▶ The problem
Count the lines in the data below that contain the word "Where". Reply with that number alone.

▶ Records shown

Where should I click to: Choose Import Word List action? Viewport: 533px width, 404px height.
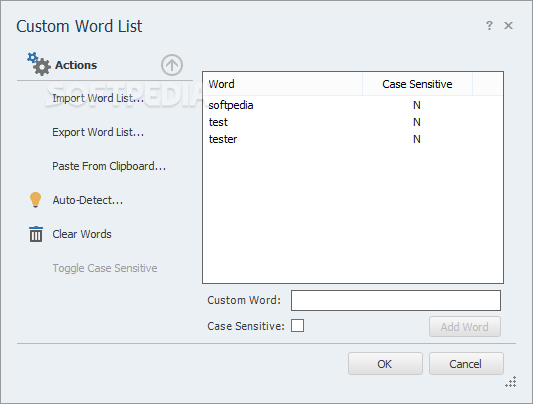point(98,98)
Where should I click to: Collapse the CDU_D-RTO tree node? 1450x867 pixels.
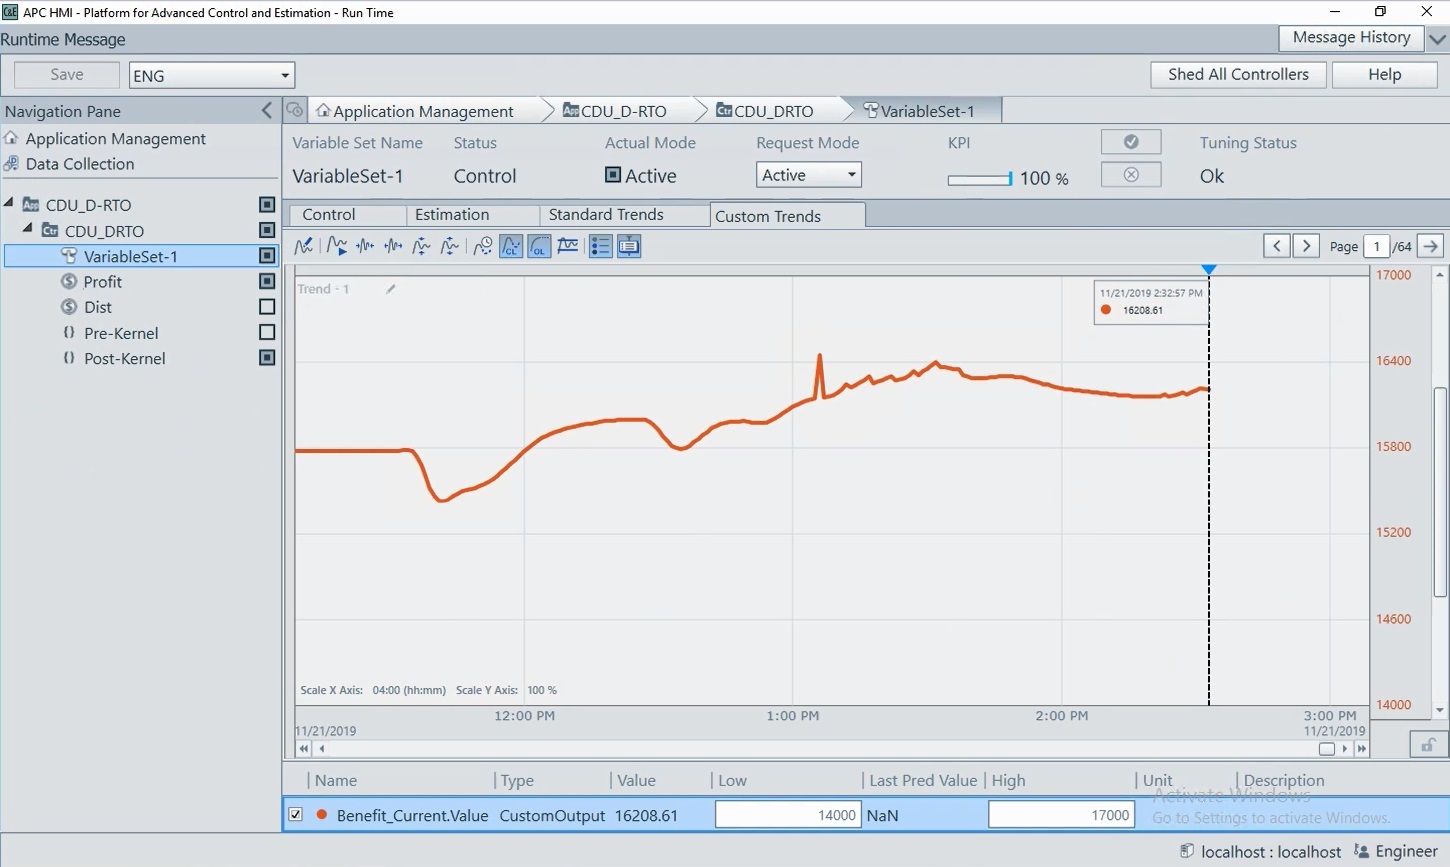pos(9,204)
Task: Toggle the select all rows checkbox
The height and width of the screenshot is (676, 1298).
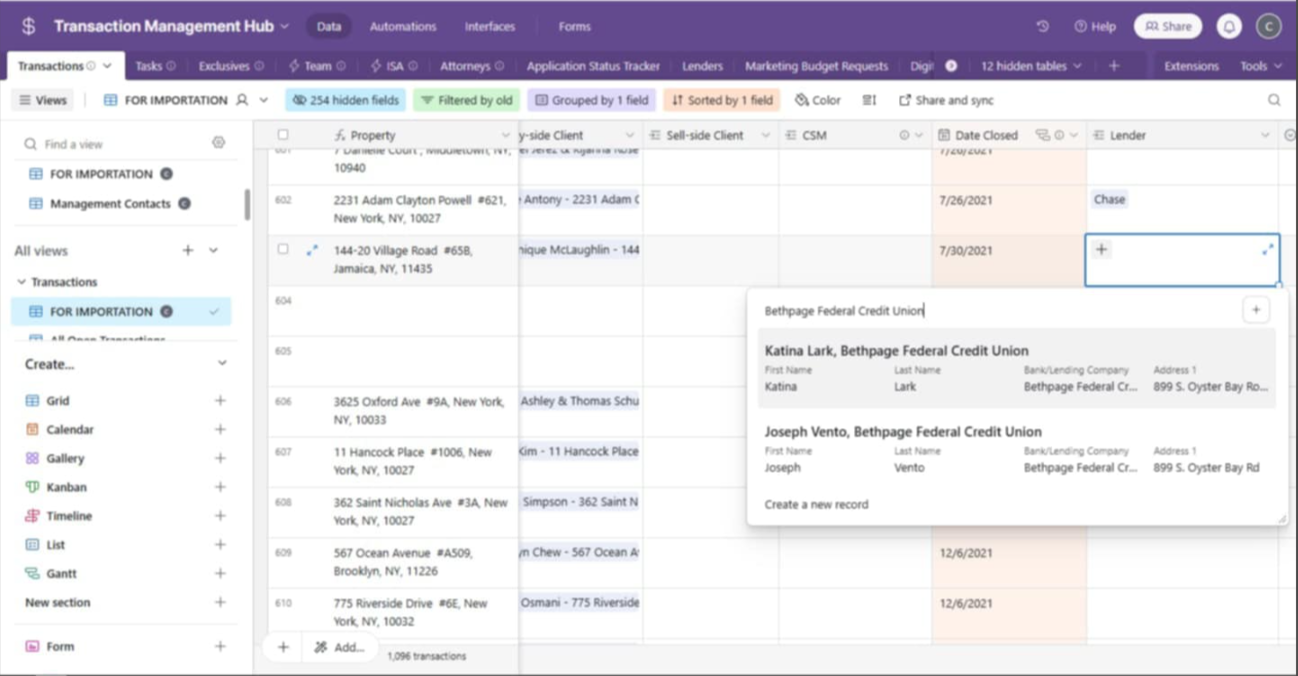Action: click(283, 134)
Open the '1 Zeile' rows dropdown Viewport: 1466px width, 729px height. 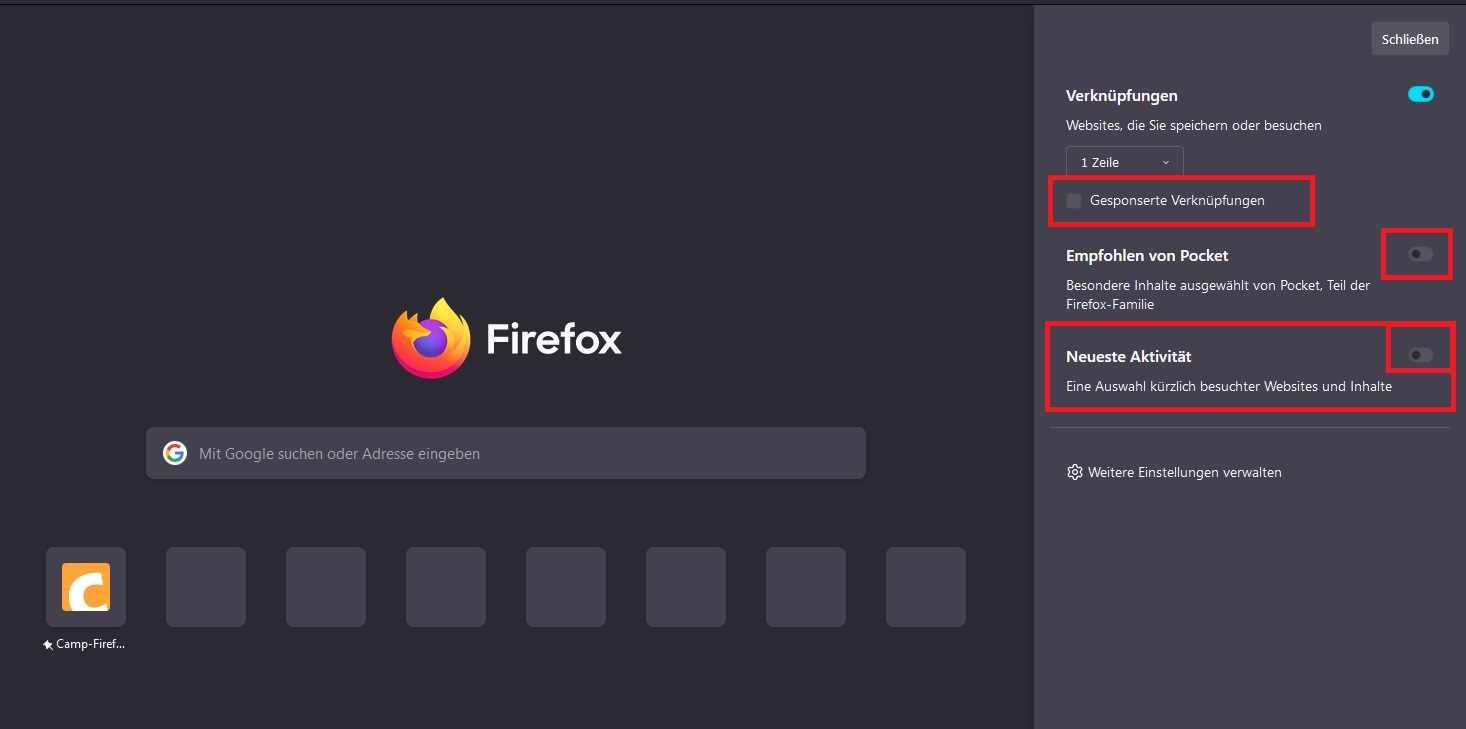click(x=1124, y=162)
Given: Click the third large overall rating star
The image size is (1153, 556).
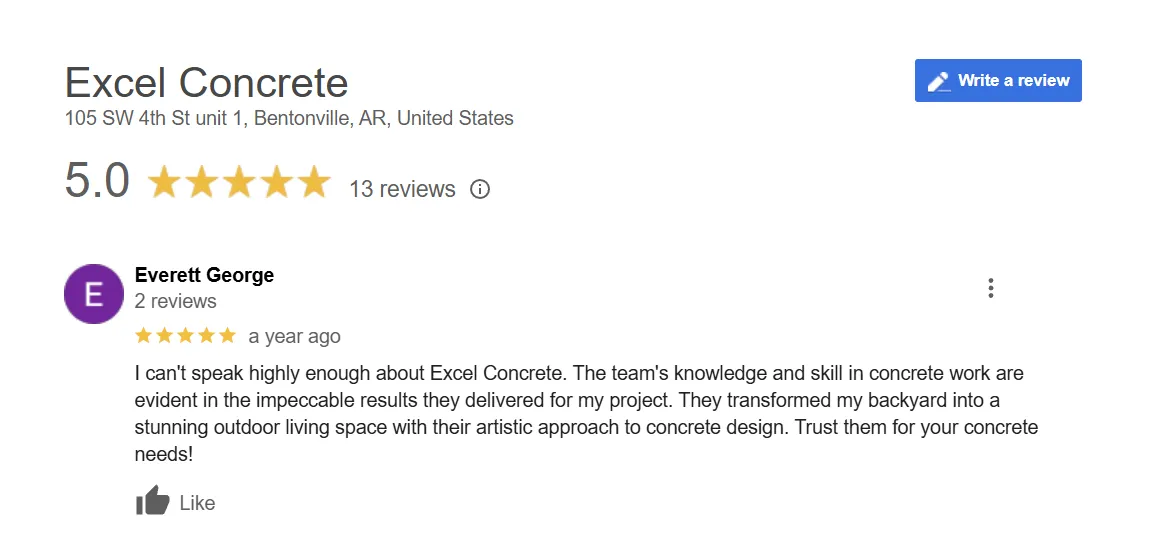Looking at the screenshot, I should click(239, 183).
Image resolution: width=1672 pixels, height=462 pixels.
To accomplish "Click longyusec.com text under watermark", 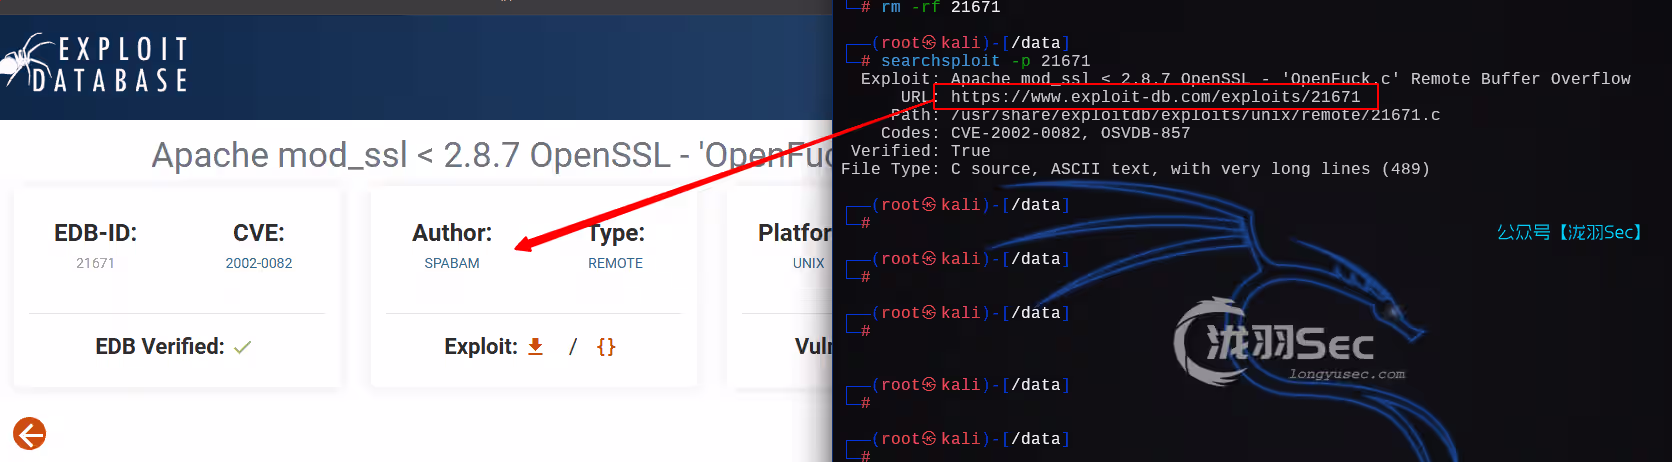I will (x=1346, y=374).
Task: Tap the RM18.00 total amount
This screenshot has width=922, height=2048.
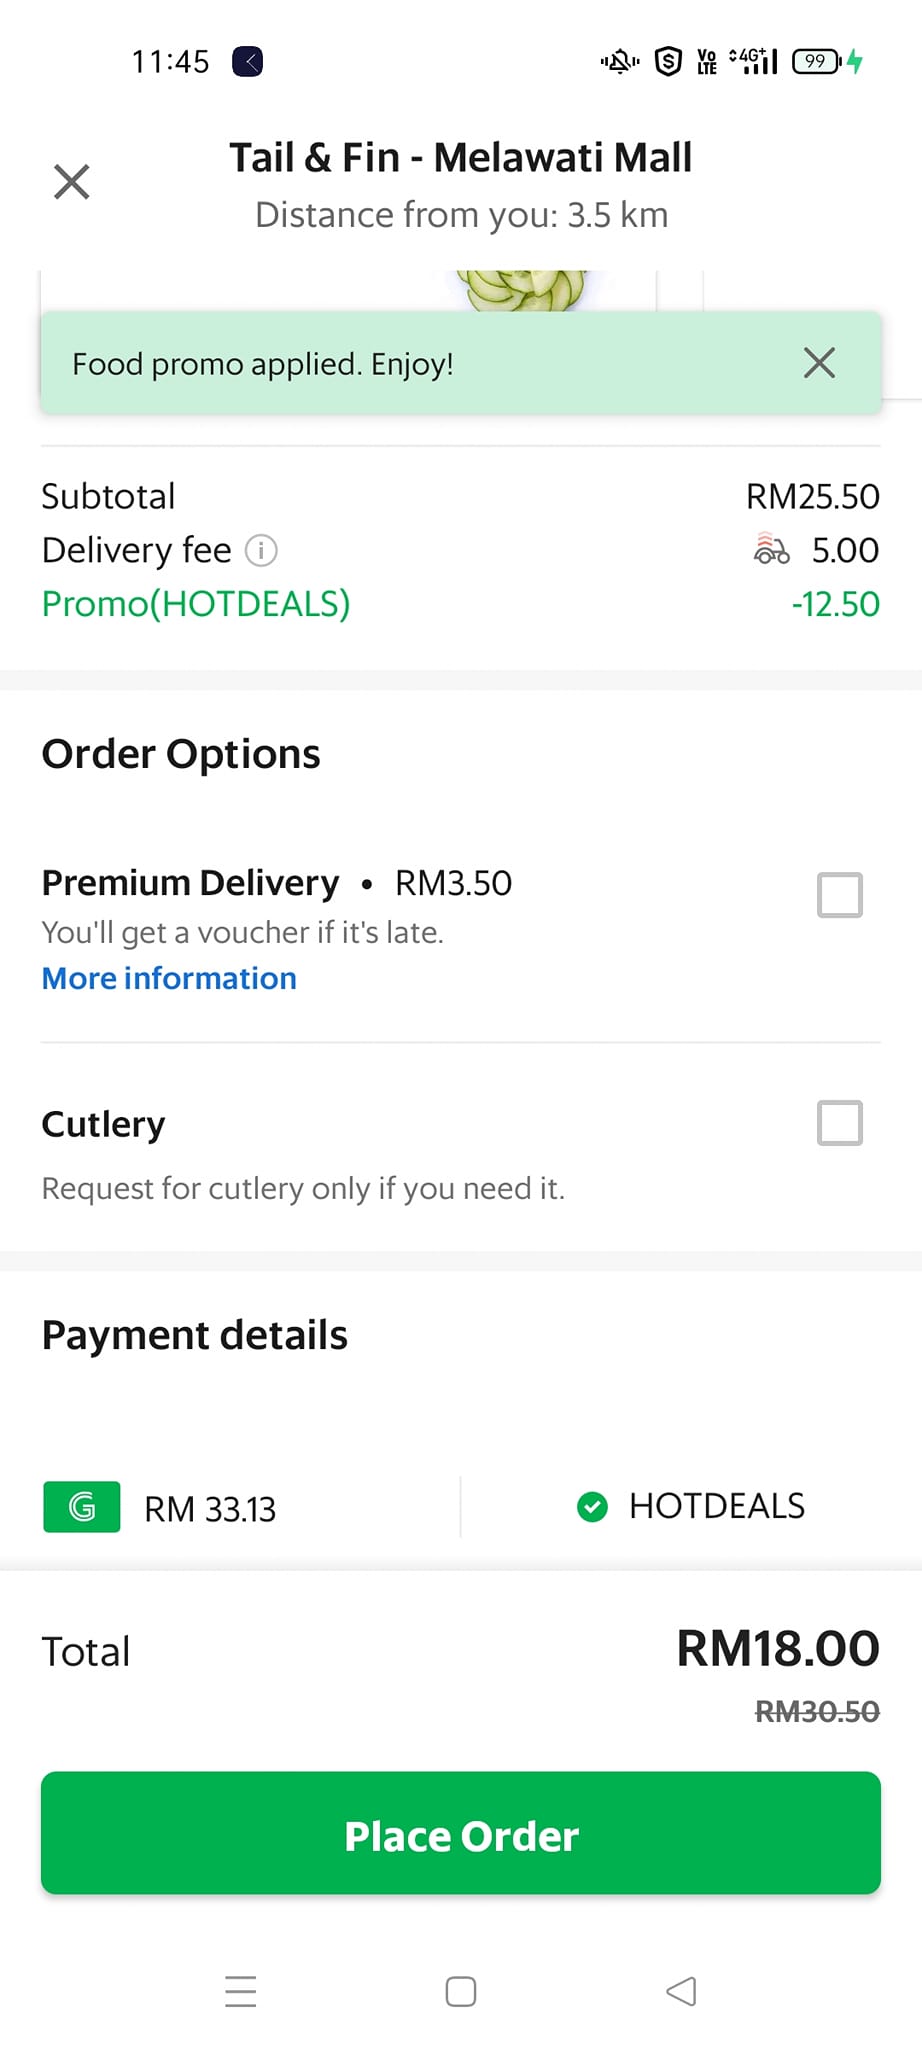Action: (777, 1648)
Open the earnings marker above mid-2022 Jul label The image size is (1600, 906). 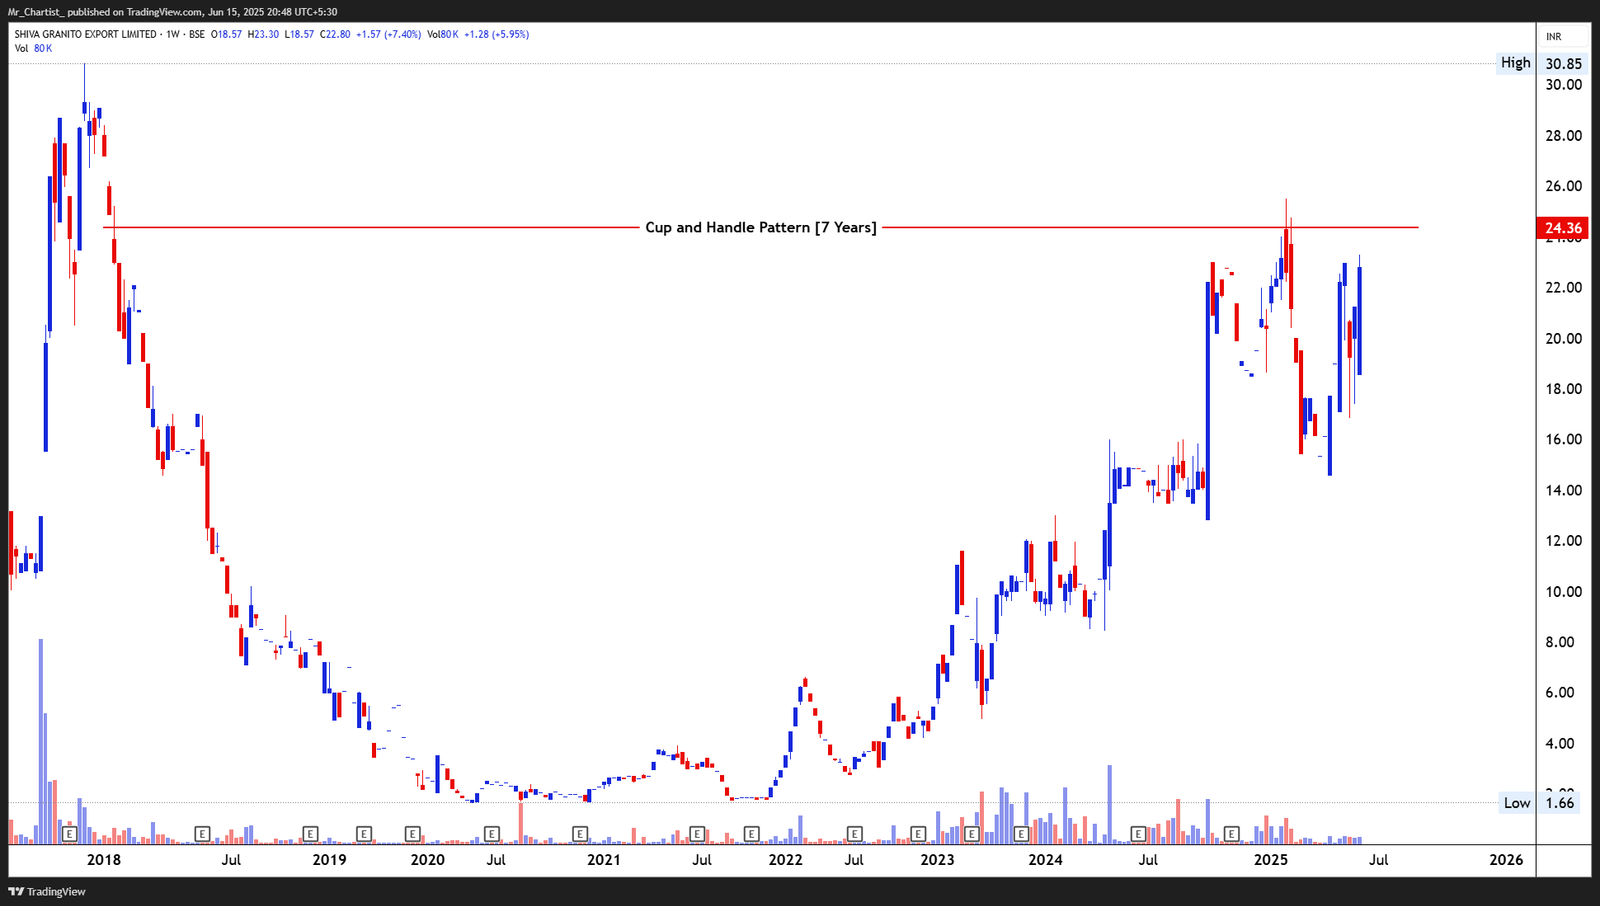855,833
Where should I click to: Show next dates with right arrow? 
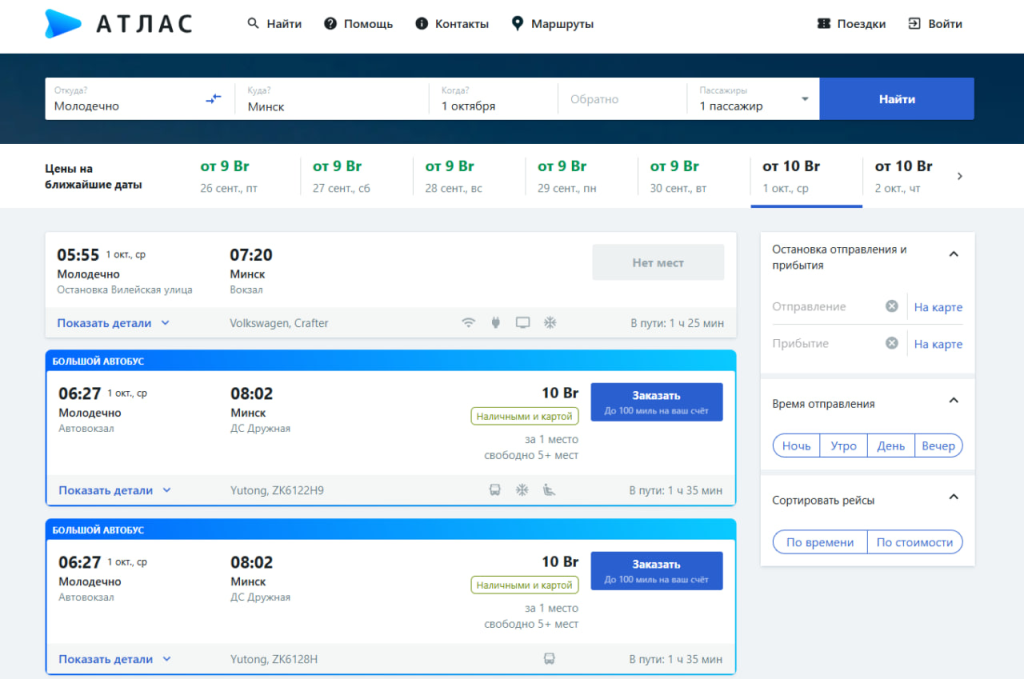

▶ Result of this exercise
3